* [EXERCISE GOAL] Render the material below as a numbered list, omitting any blank lines.

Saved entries
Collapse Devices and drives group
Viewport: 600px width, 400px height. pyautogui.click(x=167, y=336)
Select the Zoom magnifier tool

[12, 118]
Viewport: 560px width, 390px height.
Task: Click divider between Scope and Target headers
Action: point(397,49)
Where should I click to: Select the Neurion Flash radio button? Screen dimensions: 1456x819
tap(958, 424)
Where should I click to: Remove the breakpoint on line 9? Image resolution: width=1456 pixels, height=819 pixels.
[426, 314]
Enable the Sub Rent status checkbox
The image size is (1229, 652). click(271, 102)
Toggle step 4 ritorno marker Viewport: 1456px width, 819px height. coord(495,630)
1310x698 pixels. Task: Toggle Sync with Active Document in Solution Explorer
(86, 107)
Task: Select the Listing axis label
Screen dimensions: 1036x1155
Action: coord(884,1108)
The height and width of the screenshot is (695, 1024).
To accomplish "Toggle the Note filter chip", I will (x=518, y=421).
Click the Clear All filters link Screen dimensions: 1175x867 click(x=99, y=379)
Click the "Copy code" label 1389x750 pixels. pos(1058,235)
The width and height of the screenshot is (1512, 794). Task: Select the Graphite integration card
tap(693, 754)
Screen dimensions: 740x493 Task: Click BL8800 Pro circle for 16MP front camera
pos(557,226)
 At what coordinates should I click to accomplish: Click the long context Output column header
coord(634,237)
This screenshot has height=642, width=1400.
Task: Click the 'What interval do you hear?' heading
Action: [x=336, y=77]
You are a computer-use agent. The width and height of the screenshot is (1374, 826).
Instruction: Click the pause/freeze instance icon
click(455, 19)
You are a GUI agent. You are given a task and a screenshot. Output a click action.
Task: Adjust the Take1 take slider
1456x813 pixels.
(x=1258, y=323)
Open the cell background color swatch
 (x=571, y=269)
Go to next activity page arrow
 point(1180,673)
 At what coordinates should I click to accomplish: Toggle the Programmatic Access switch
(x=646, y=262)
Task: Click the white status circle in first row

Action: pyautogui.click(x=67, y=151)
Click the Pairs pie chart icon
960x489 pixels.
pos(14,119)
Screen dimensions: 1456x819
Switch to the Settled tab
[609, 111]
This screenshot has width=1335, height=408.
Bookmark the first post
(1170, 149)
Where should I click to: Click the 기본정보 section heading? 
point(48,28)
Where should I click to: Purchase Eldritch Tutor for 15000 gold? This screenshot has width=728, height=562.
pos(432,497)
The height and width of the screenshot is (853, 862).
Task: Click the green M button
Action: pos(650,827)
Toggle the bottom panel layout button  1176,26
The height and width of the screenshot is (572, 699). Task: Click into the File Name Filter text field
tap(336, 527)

* [EXPECTED OUTPUT]
1. Collapse Devices and drives group
2. Viewport: 600px width, 400px height. pyautogui.click(x=167, y=336)
3. Select the Zoom magnifier tool
4. [12, 118]
5. Viewport: 560px width, 390px height.
6. Task: Click divider between Scope and Target headers
7. Action: point(397,49)
8. Where should I click to: Select the Neurion Flash radio button? Screen dimensions: 1456x819
9. tap(958, 424)
10. Where should I click to: Remove the breakpoint on line 9? Image resolution: width=1456 pixels, height=819 pixels.
11. [426, 314]
12. Enable the Sub Rent status checkbox
13. The image size is (1229, 652). click(271, 102)
14. Toggle step 4 ritorno marker Viewport: 1456px width, 819px height. coord(495,630)
15. 1310x698 pixels. Task: Toggle Sync with Active Document in Solution Explorer
16. (86, 107)
17. Task: Select the Listing axis label
18. Screen dimensions: 1036x1155
19. Action: coord(884,1108)
20. The height and width of the screenshot is (695, 1024).
21. To accomplish "Toggle the Note filter chip", I will (x=518, y=421).
22. Click the Clear All filters link Screen dimensions: 1175x867 click(x=99, y=379)
23. Click the "Copy code" label 1389x750 pixels. pos(1058,235)
24. The width and height of the screenshot is (1512, 794). Task: Select the Graphite integration card
25. tap(693, 754)
26. Screen dimensions: 740x493 Task: Click BL8800 Pro circle for 16MP front camera
27. pos(557,226)
28.  At what coordinates should I click to accomplish: Click the long context Output column header
29. coord(634,237)
30. This screenshot has height=642, width=1400.
31. Task: Click the 'What interval do you hear?' heading
32. Action: [x=336, y=77]
33. You are a computer-use agent. The width and height of the screenshot is (1374, 826).
34. Instruction: Click the pause/freeze instance icon
35. click(455, 19)
36. You are a GUI agent. You are given a task and a screenshot. Output a click action.
37. Task: Adjust the Take1 take slider
38. 1456x813 pixels.
39. (x=1258, y=323)
40. Open the cell background color swatch
41.  (x=571, y=269)
42. Go to next activity page arrow
43.  point(1180,673)
44.  At what coordinates should I click to accomplish: Toggle the Programmatic Access switch
45. (x=646, y=262)
46. Task: Click the white status circle in first row
47. Action: pyautogui.click(x=67, y=151)
48. Click the Pairs pie chart icon
49. 960x489 pixels.
50. pos(14,119)
51. Screen dimensions: 1456x819
52. Switch to the Settled tab
53. [609, 111]
54. This screenshot has width=1335, height=408.
55. Bookmark the first post
56. (1170, 149)
57. Where should I click to: Click the 기본정보 section heading? 
58. point(48,28)
59. Where should I click to: Purchase Eldritch Tutor for 15000 gold? This screenshot has width=728, height=562.
60. pos(432,497)
61. The height and width of the screenshot is (853, 862).
62. Task: Click the green M button
63. Action: pos(650,827)
64. Toggle the bottom panel layout button  1176,26
65. The height and width of the screenshot is (572, 699). Task: Click into the File Name Filter text field
66. tap(336, 527)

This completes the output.